Combined pre- and post-capillary pulmonary hypertension: The clinical implications for patients with heart failure
- PMID: 33651852
- PMCID: PMC7924774
- DOI: 10.1371/journal.pone.0247987
Combined pre- and post-capillary pulmonary hypertension: The clinical implications for patients with heart failure
Abstract
Background: The prognostic implications of combined pre- and post-capillary pulmonary hypertension (Cpc-PH) in patients with pulmonary hypertension due to left heart disease (PH-LHD) remain controversial.
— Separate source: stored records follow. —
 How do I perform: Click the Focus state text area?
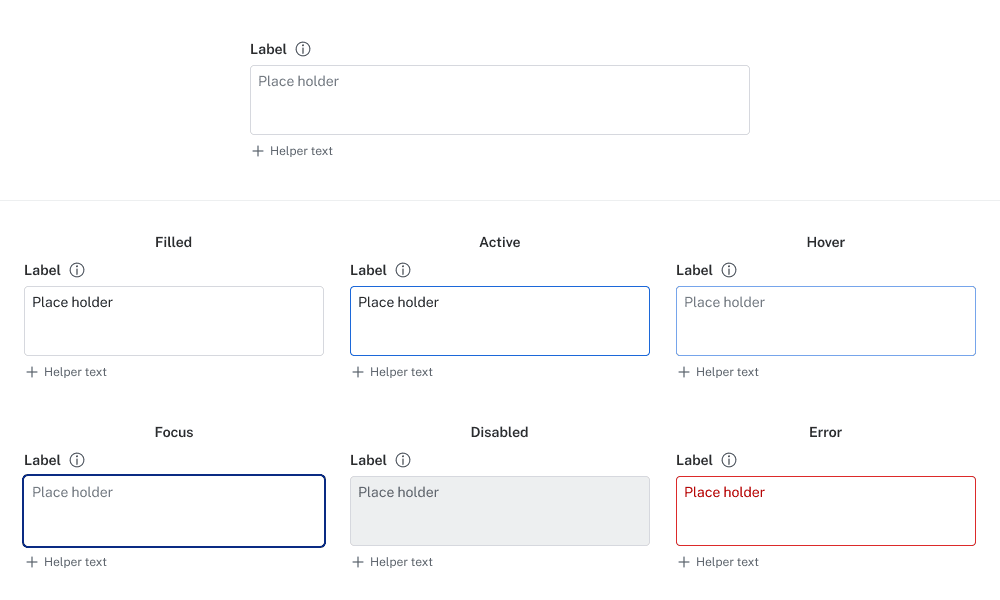(x=173, y=511)
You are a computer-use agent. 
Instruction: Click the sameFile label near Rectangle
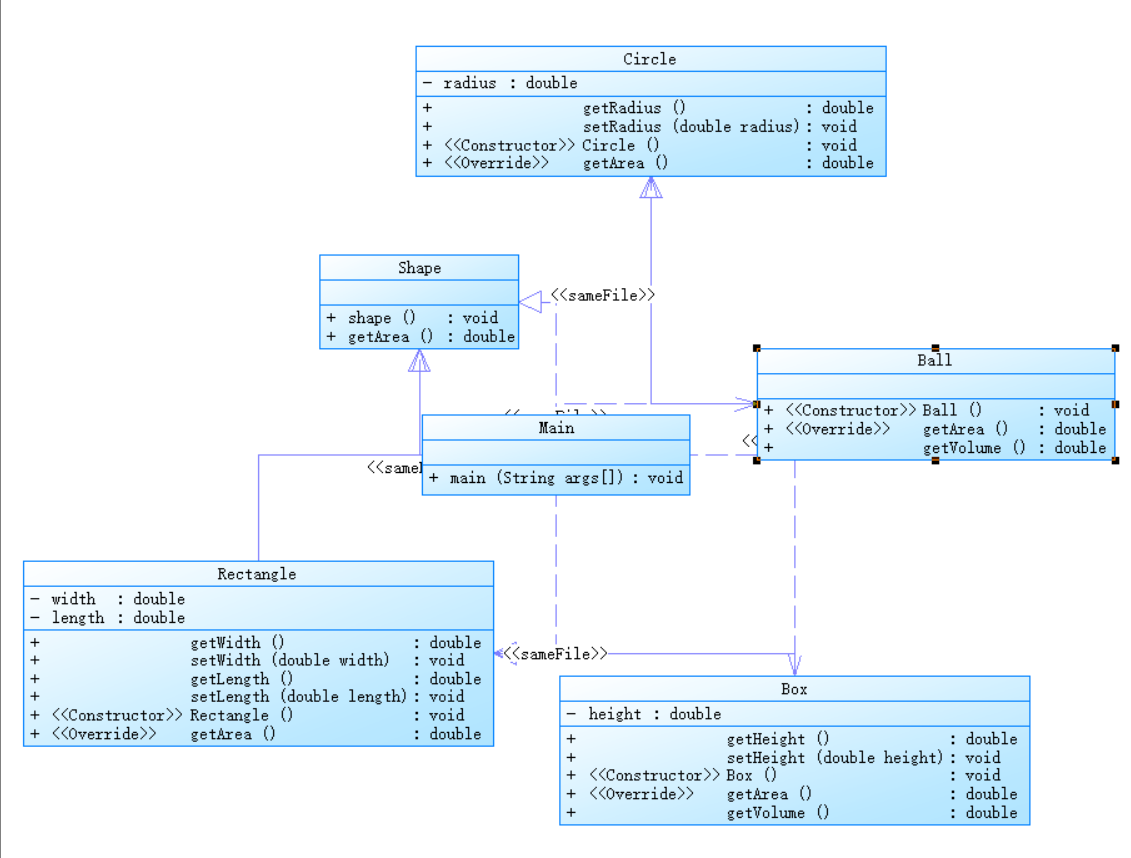click(x=555, y=654)
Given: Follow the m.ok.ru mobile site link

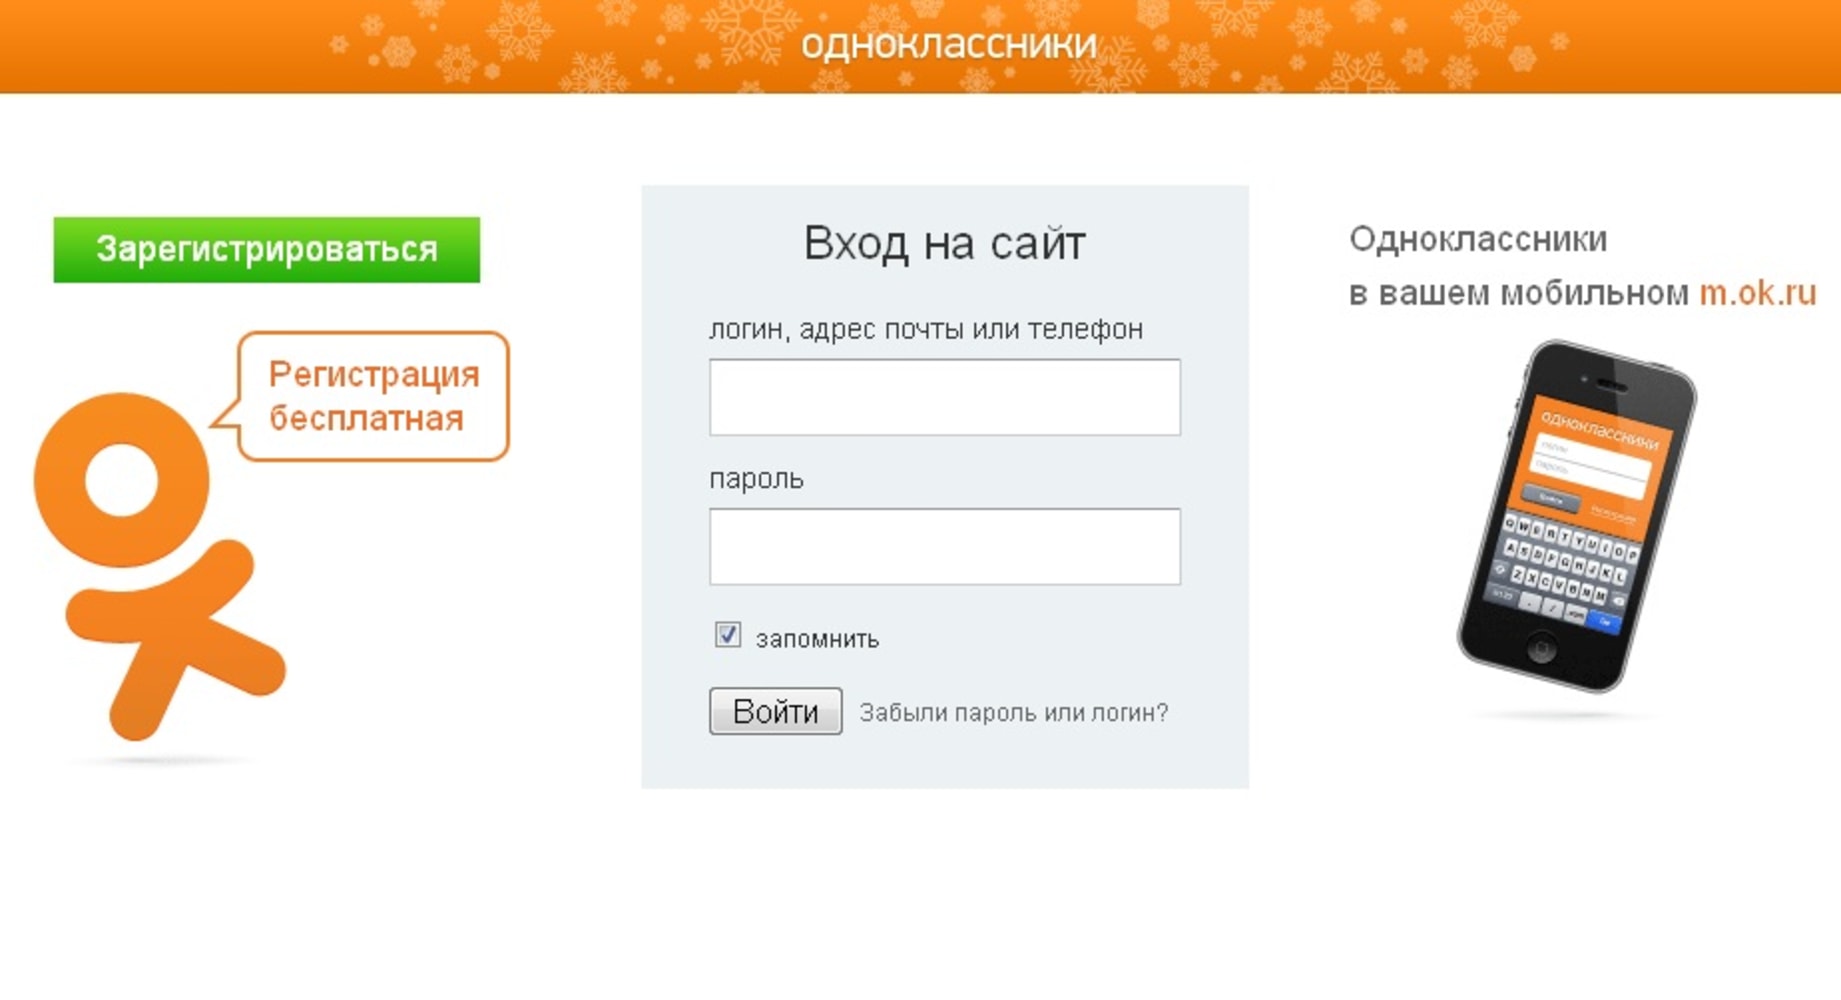Looking at the screenshot, I should [1757, 293].
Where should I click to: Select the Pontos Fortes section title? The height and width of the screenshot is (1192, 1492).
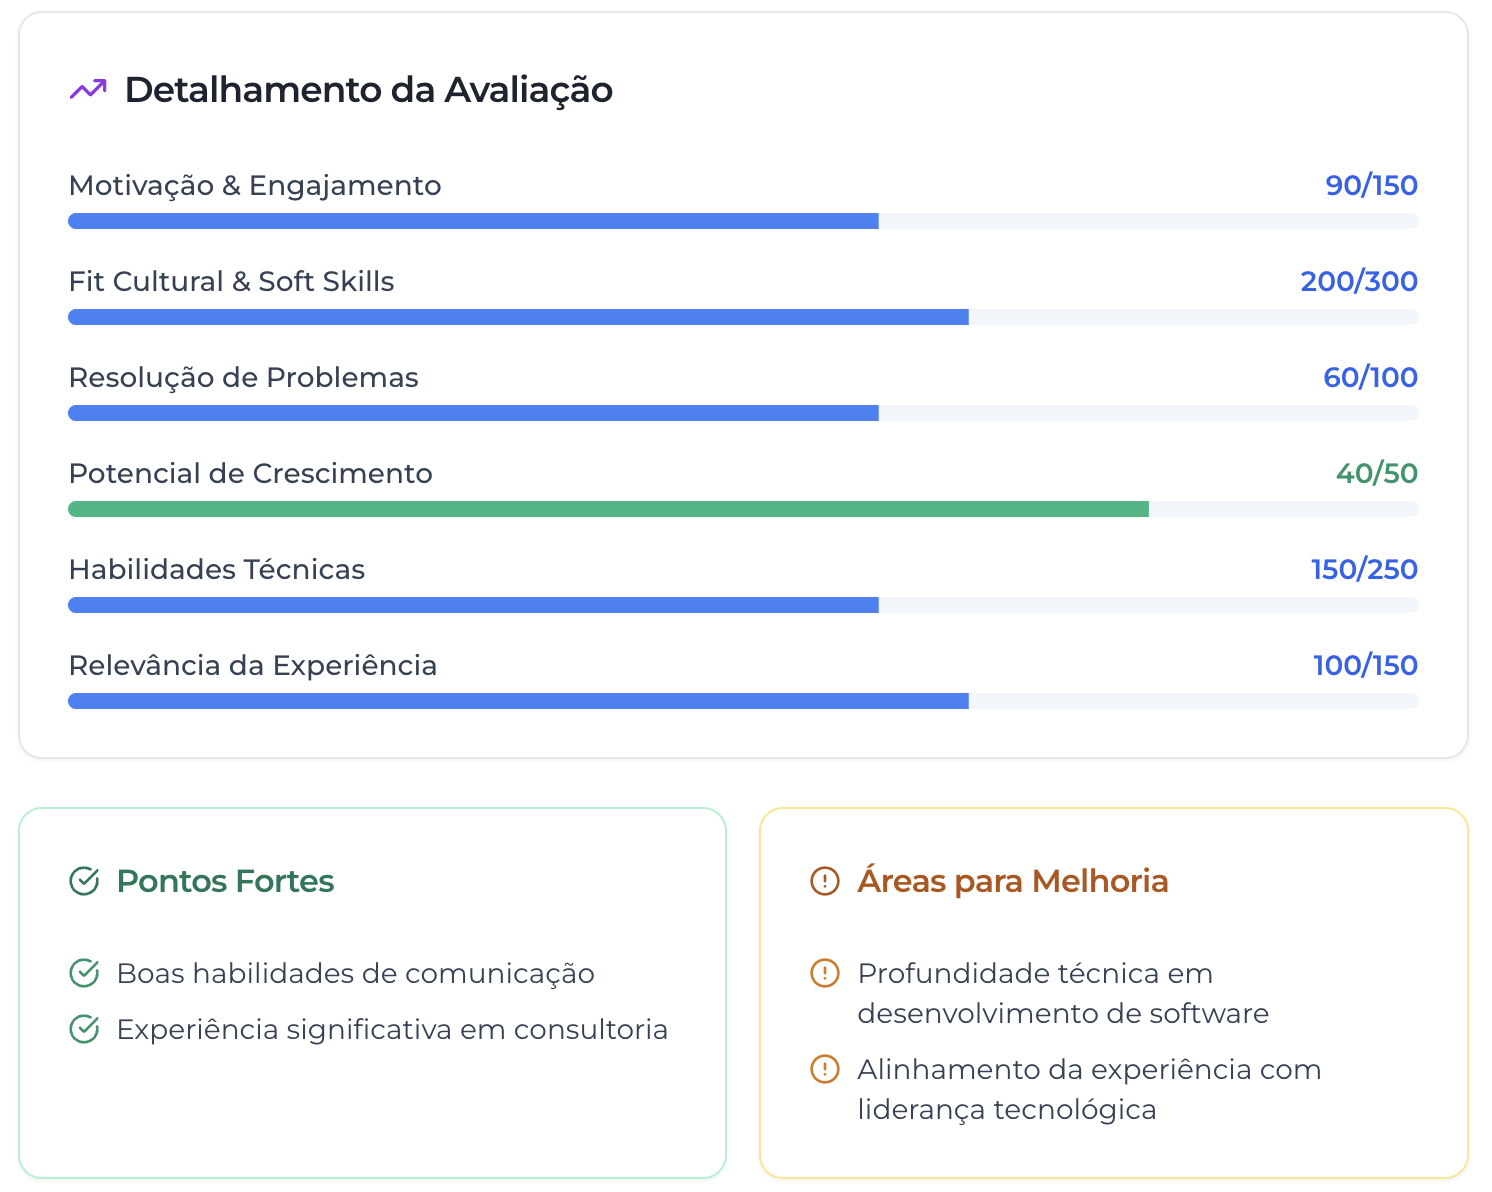[x=225, y=882]
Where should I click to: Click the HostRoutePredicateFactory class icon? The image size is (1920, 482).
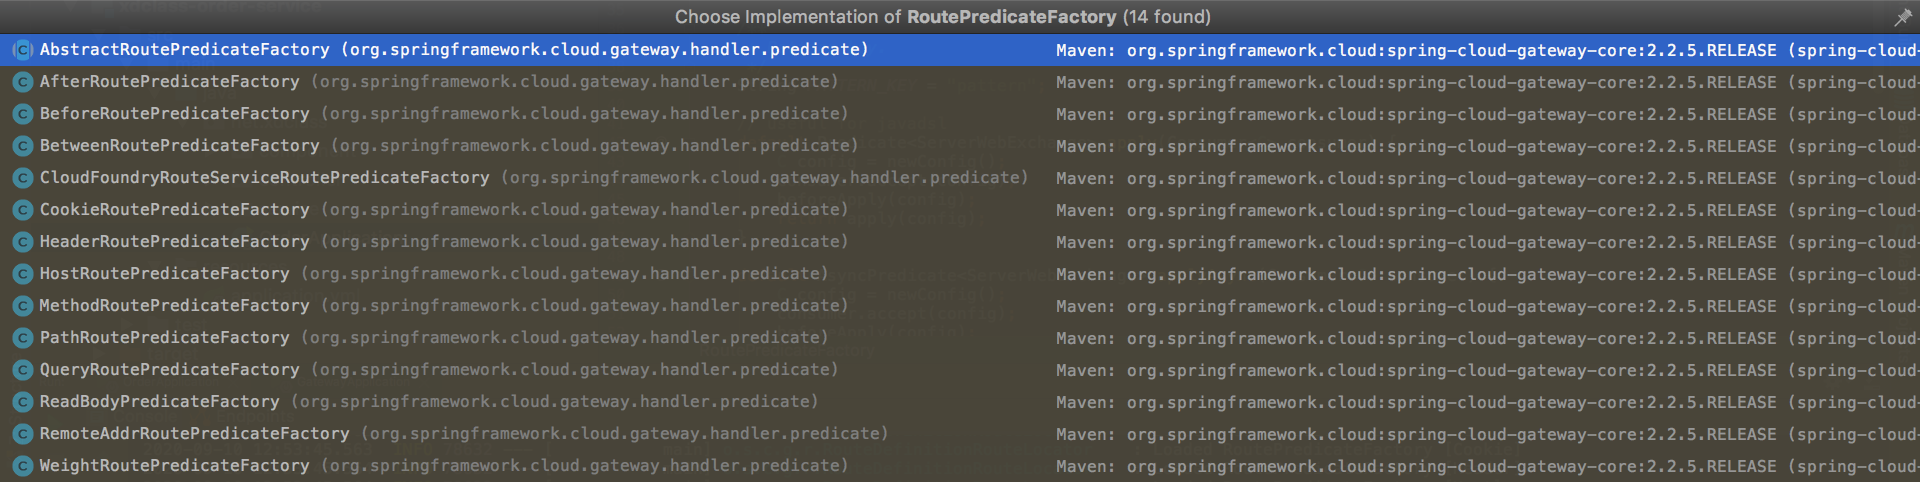pos(22,274)
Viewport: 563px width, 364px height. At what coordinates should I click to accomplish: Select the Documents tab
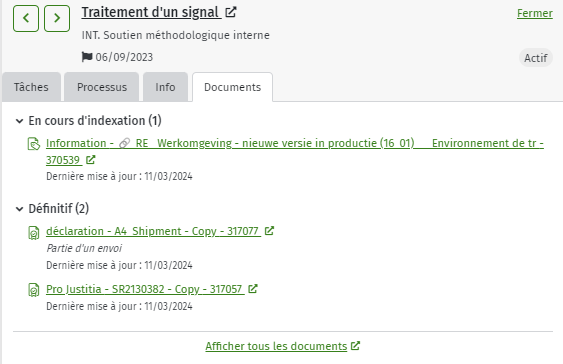click(x=233, y=87)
The aim of this retrospective study was to evaluate the new PH-LHD criteria, recommended by the 6th World Symposium on Pulmonary Hypertension and to determine the prognostic value of Cpc-PH.
Methods: A total of 701 patients with symptomatic heart failure who had undergone right-heart catheterization were divided into the following four groups: (i) Isolated post-capillary PH (Ipc-PH) group; mean pulmonary artery pressure (mPAP) >20 mmHg, pulmonary artery wedge pressure (PAWP) >15 mmHg, and pulmonary vascular resistance (PVR) <3 Wood units (WU) (ii) Cpc-PH group; mPAP >20 mmHg, PAWP >15 mmHg, and PVR ≥3 WU (iii) borderline-PH group; mPAP >20 mmHg and PAWP ≤15 mmHg (iv) non-PH group; mPAP ≤20 mmHg. Multivariate Cox hazard analysis was used to investigate whether Cpc-PH was associated with cardiac outcomes.
Results: The study subjects were allocated into the Ipc-PH (n = 268), Cpc-PH (n = 54), borderline-PH (n = 112), or non-PH (n = 267) groups. The Cpc-PH group was associated significantly with adverse cardiac events even after adjustment for clinically relevant confounding factors for heart failure prognosis (vs. non-PH group: HR 2.98 [95% CI 1.81-4.90], P <0.001; vs. Ipc-PH group: HR: 1.92 [95% CI 1.19-3.08], P = 0.007).
Conclusions: The new definitions of PH-LHD stratified patients into 4 categories. Long-term clinical outcomes were significantly different between the four categories, with Cpc-PH having the worst cardiac outcomes.
Conflict of interest statement
I have read the journal’s policy and the authors of this manuscript have the following competing interests: Dr. Wada has received speaking honoraria from Actelion Pharmaceuticals Japan Ltd., Nippon Shinyaku Co., Ltd., Bayer Yakuhin Ltd., and Pfizer Japan Inc. This does not alter our adherence to PLOS ONE policies on sharing data and materials.